地獄の炎と増殖するGOBLIN
「これから一緒に生活するならテイム状態にしないといけないんだけどやっても良いか?」
フェストをダンジョンに入れる時色々と教えてもらったのだが、ダンジョンの外でもモンスターが逃げ出してきたと勘違いされないように、ダンジョン協会の印の入ったアイテムをつけなければならない。
印入りのアイテムはダンジョンにあるブースでしか貰えず、その時にテイム状態でなければ殺害対象になるか元のいた階層に返さなければいけない。
その為にリンもテイム状態にしなければならないのだ。
リンはホーリードラゴンと上位種族なのでプライドが高く、テイムされたくないと言わないか心配だった。
「一緒にいる為に必要なんでしょ。好きにして」
抵抗すること無くすんなり受け入れてくれたのでとても安心した。
テイムの儀式は体の一部を触り、心を一つにしなければならない。
その為リンの頭に触ると、フェストのテイムの時はいつの間にか終わっていたので感じる事の無かった、テイムの儀式時に起こる心が繋がりを感じた。
ステータスを見るとしっかりと備考欄にあるテイムの場所へ、フェストと並んでリンの名前があった。
これで無事リンもテイムできた。
「お兄ちゃんと家族に相談しないとな」
前回のフェストを家に入れた時は、家の前にいたと言い訳したのだが今回はお兄ちゃんと一緒に堂々と連れてくるのだ。
絶対にお母さんに怒られる。
どうやって説得するべきか・・・
しばらく雑談をしながら歩いているとダンジョンに異変が起こり始めた。
ダンジョンの中から子供のような、小さく沢山の足音が響き始めたのだ。
そしてその中には重厚感のある大きな足音が混ざっており、一歩踏み込む度に大きく地面が揺れていた。
こちらを威嚇する為にわざと揺らしているのだろう。
更にそいつからは夏希が倒したゴブリンロードを超える強い圧力を感じた。
「もうゴブリン見たくないよー!」
お兄ちゃんちゃんは、もううんざりという顔をして脱力していた。
「夏希は他の子と一緒に帰れ。次のやつはゴブリンロードより数段強い」
「バカにしないで!さっきの雑魚程度なら私だって余裕よ!あんたはさっさとデカそうなの倒してきなさい!」
夏希は少し前の表情では無かった。
冒険者の顔をして相手を弱く見ておらず、しっかりと対応出来る部分と出来ない部分を見極めた上で言っていた。
ゴブリンロードとの戦いで二回りほど頼もしくなっている。
少しでも数が欲しい状況でこの言葉はありがたい。
「夏希これ渡しておく」
僕はマジックバックに魔力を詰め込んだ魔石を入れた。
そして社長から貰ったショートソード二本とマジックバックを一緒に渡す。
「魔石の使い方はお兄ちゃんに説明したのを聞いてたよな。

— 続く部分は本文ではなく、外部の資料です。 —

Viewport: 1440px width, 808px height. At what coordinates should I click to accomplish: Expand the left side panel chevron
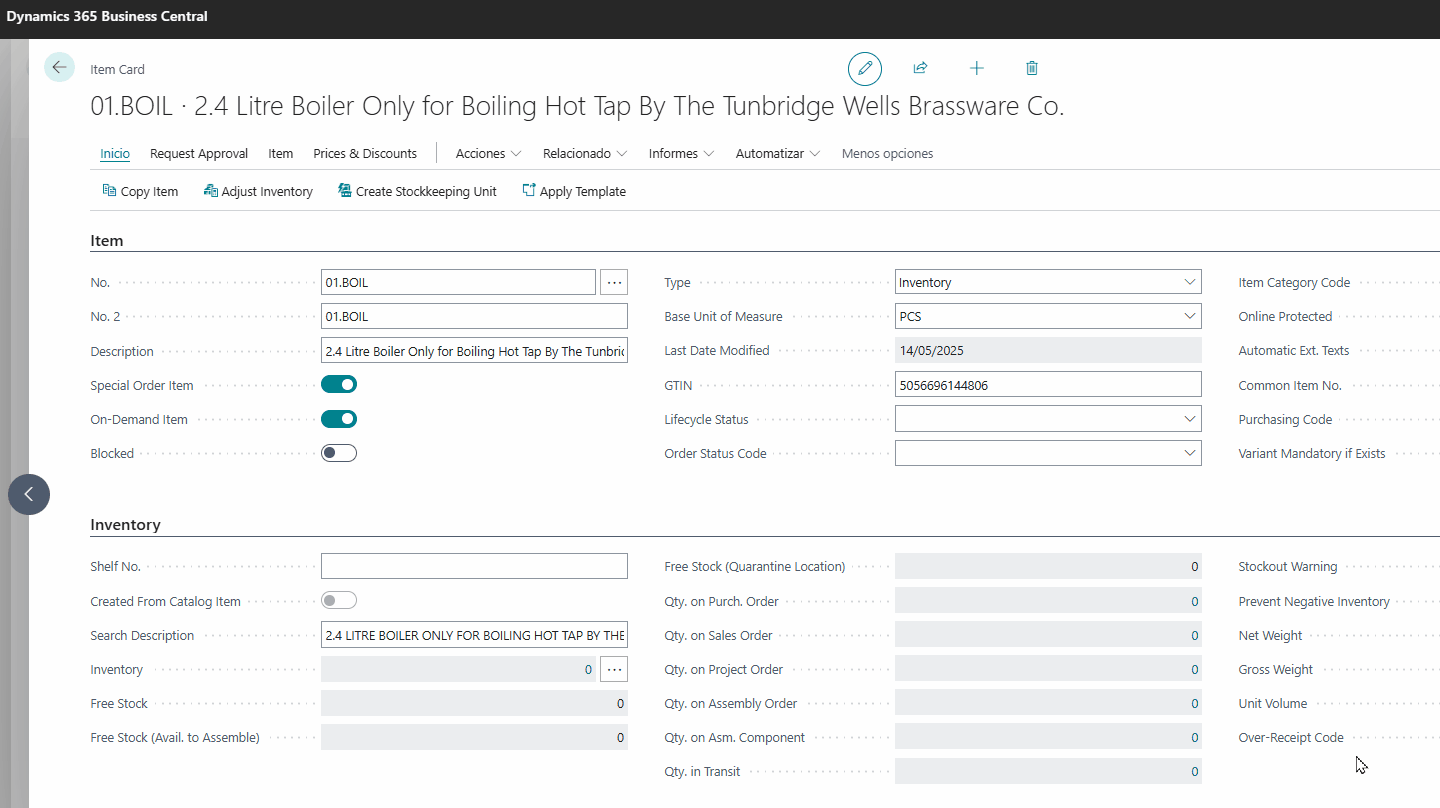tap(29, 494)
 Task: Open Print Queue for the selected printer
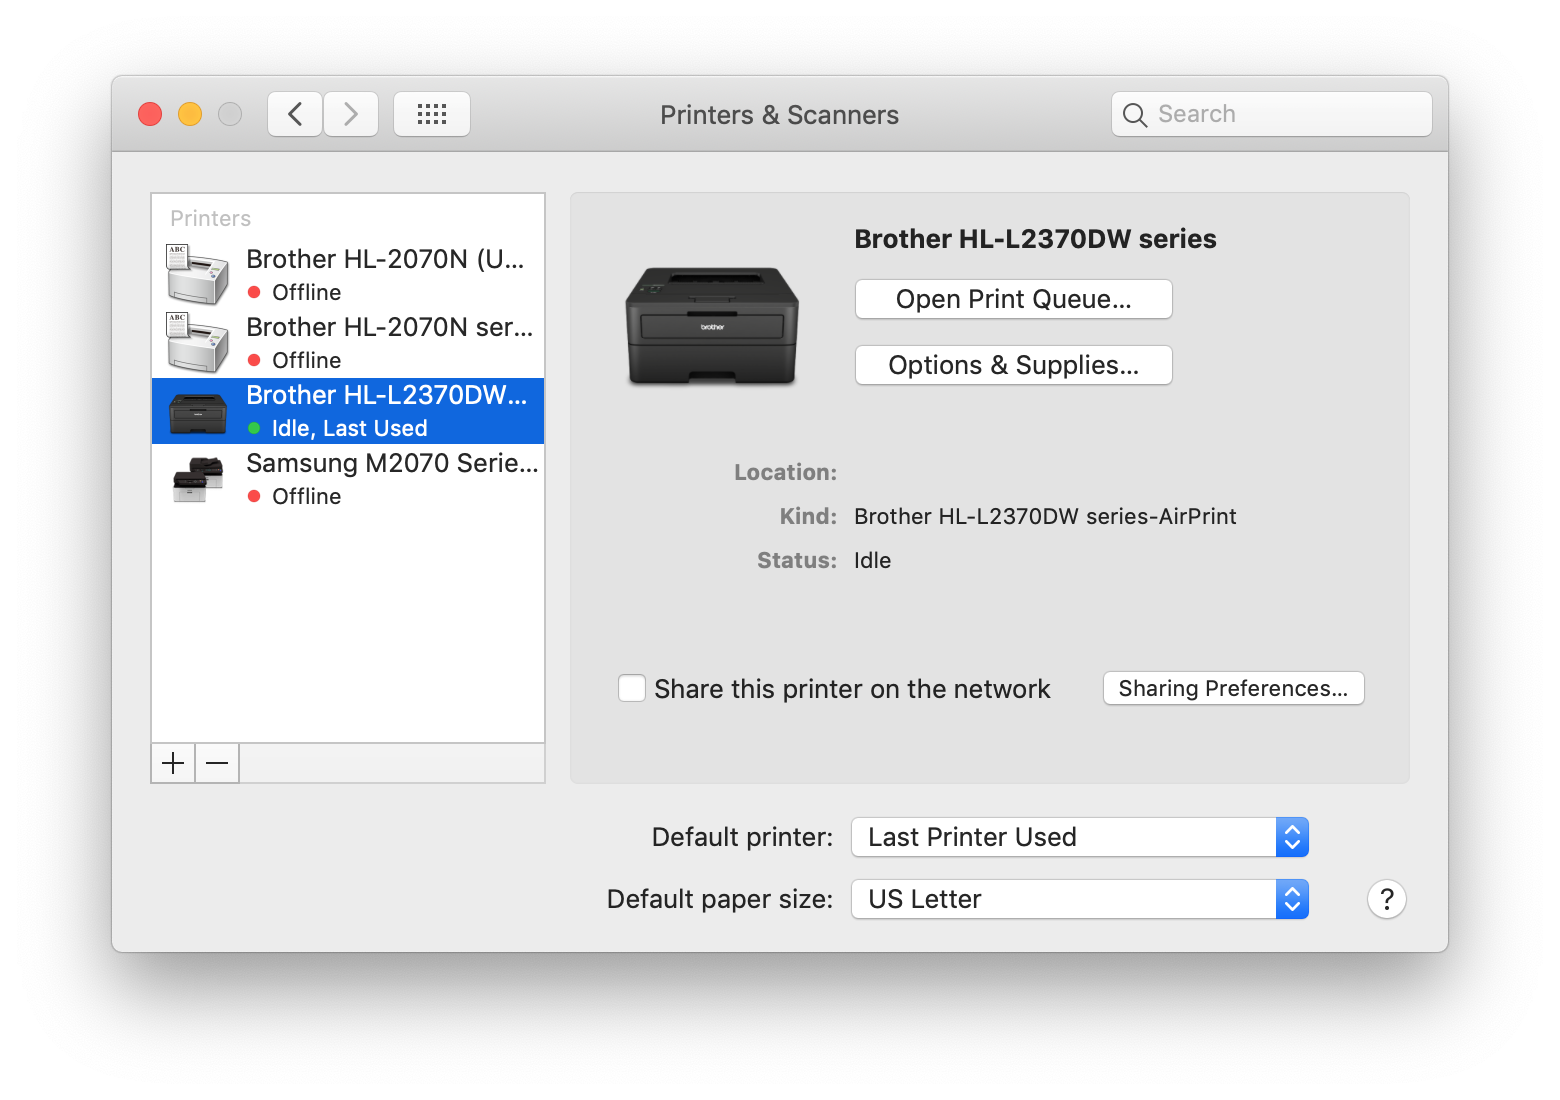coord(1013,299)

無くなりかけたらすぐ使え」
「分かった」
渡したマジックバックはすぐ腰につけられキュッと剣を握りしめる。
「絶対死ぬなよ」
夏希は素直に頷きお兄ちゃんは全く覇気がなかった。
「早く助けに来いよ」
「お兄ちゃんは最後に助けるからね」
「なんでだよー!お兄ちゃんもう疲れたよー」
「子供みたいなこと言わないの!」
冗談を言うお兄ちゃんを鼓舞し、戦いが終わったら今度美味しいものを食べようと約束をした。

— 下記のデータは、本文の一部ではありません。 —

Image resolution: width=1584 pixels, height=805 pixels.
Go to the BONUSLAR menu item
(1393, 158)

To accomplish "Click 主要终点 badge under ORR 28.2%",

近付いて来ていた足音はとうとう姿を現し案の定ゴブリンだった。
ゴブリン達は、全ての階段の最上段から水が落ちるように留めなく飛び降りて、僕達へ全方位から満遍なく距離を詰めてくる。
「お兄ちゃんが戦ってきた時こんなふうに落ちてきたの?」
「そうだよ」
「気持ち悪くね」
「虫みたいだよな。もう見たくない」
「お兄ちゃんが嫌がる理由が分かったよ」
大多数の人が嫌いな、黒くてテカテカしたやつに見えるような気持ち悪く登場するゴブリンは、残り数十メートルまで迫ってきていた。
夏希とお兄ちゃんは剣を構え、対抗しようとしていたが僕は一度ストップをかける。
「二人とも少し待って。アストラルファイヤー」
僕は火の初級魔法のファイヤーへ魔力を大量に使い高火力広範囲にした、アストラルファイヤーをダンジョンの広場全体に広げ、地獄の炎が燃え盛る世界を作り上げて地面に着いたゴブリンを全て焼き払った。
そして僕は魔力を込めた魔石を一つ破壊してかい全回復した。